China’s People’s Liberation Army will celebrate its ninetieth birthday with a “full-scale, head-to-head military manoeuvre” in Asia’s largest military training base featuring a guest visit by President Xi Jinping, according to a report released Monday.
The South China Morning Post cites “sources close to the PLA” as stating that the original plan to host a large military parade in Beijing is now unlikely. “There will not be a military parade on Tiananmen Square in Beijing on August 1 this year as rumoured, but a full-scale, head-to-head military manoeuvre in Zhurihe to celebrate the army’s birthday,” according to a “military insider.”
Another source said that Beijing was “too cramped to hold another military parade” like one held in 2015. The PLA turns ninety on August 1.
Instead, sources claim Xi Jinping will visit the Zhurihe Combined Tactics Training Base for the first time and watch “red” and “blue” training militaries fight each other. The “red” army will act as the Chinese military, while the “blue” force, despite consisting of Chinese soldiers, will emulate the U.S. military.
The Post describes the “blue” force as “a dummy Western force established in 2012 that was given the prairie wolf logo. State-controlled China Central Television says it has defeated just about every elite ‘red force’ sent by different military commands to oppose it over the past five years.”
The PLA officially refers to the “blue” force as the 195th Mechanised Infantry Brigade.
This month, the Chinese Defense Ministry published a video to celebrate the anniversary of the military, titled “PLA Today,” which featured statistics and historical accounts on how the military has developed its advanced skills and grown its troop numbers. “If war is declared, we are ready,” the video warns. The Chinese government has published similar videos to galvanize nationalist support for its military and recruit new troops in the recent past.
The Chinese military currently finds its reach expanding deep into foreign territory, from expanding its control of international waters in the South China Sea to deploying close to the Indian, Afghan, and Pakistani border. Military officials quoted in Chinese state media appear especially concerned of a conflict with India, which sent troops into a Chinese-controlled border region this year.
“We urge India to withdraw the troops unconditionally and to stop provocative actions,” Senior Colonel Wu Qian, a Chinese military official, told the state-run People’s Daily in a column published Monday, covering a greater press conference with the colonel. “It is easy to shake a mountain, but no way to shake the PLA.” A military exercise could serve to intimidate India as well as the United States.
Last week, China moved what reports described as significant military hardware near the border with India amid a flurry of propaganda articles in official state outlets condemning the “Hindu nationalism” of Indian Prime Minister Narendra Modi. That move followed the publication of a Pentagon report in June warning that China sought to expand its “international engagement” with countries like Pakistan and may soon build new bases abroad.

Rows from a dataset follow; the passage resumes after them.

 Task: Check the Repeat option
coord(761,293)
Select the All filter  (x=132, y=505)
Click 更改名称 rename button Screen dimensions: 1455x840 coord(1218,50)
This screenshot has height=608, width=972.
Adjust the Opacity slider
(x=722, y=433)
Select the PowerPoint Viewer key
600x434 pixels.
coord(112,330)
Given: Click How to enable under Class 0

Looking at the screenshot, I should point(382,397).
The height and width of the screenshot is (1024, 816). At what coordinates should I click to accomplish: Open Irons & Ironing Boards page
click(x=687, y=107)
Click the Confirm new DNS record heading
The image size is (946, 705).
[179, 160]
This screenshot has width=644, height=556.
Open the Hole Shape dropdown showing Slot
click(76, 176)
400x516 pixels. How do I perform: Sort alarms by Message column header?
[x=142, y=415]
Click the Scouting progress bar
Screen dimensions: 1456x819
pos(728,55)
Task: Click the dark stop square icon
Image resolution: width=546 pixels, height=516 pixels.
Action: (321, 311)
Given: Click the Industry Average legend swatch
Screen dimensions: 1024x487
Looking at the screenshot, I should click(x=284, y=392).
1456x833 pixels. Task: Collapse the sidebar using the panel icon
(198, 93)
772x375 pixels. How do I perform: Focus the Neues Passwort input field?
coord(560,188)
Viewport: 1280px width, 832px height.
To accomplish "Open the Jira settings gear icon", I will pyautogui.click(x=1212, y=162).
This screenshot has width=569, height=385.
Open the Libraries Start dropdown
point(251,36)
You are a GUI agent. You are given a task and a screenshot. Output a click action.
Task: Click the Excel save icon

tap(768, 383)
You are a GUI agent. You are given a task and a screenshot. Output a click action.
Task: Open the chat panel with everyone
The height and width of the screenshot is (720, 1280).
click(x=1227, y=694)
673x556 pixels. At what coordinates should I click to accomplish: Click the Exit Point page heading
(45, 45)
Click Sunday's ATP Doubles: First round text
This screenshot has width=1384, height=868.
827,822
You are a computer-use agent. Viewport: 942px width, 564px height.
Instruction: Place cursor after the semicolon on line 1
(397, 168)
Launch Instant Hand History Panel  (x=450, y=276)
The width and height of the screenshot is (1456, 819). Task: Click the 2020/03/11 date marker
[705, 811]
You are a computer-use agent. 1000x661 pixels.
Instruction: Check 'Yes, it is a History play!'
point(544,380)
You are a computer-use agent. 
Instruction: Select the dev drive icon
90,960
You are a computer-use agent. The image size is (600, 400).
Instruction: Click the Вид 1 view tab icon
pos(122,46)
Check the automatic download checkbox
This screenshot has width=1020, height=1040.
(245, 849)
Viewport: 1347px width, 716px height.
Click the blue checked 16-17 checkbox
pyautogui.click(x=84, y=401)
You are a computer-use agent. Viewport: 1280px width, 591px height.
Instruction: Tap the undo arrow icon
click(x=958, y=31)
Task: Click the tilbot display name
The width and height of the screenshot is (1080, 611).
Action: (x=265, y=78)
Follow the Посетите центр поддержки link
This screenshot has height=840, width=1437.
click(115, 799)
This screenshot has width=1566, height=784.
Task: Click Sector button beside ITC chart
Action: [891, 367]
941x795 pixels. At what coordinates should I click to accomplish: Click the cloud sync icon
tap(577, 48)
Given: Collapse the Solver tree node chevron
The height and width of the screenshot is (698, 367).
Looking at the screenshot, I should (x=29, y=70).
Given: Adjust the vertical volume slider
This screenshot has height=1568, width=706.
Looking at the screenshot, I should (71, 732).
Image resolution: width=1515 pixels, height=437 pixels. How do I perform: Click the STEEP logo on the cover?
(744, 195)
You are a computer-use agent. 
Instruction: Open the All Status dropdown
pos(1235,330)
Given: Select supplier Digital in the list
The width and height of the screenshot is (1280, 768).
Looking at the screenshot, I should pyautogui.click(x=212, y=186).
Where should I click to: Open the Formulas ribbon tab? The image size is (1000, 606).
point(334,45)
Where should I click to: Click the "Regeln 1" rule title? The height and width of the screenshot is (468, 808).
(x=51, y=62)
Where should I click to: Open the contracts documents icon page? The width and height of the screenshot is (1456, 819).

The expected military exercises next month may also serve as a display of strength in the face of significant reforms Xi has ordered of the structure of the PLA.
Under Xi, the PLA will cut its troop number to less than half of its current number, which will allow for an expanded navy, air force, and cyber warfare unit. Chinese news outlet Xinhua referred to these reforms Monday, quoting Joint Staff Department official Zhou Shangping as stating that the PLA should be “completely capable of dealing with any sorts of security threats, and will firmly protect our country’s sovereignty, security and interests” following the reforms.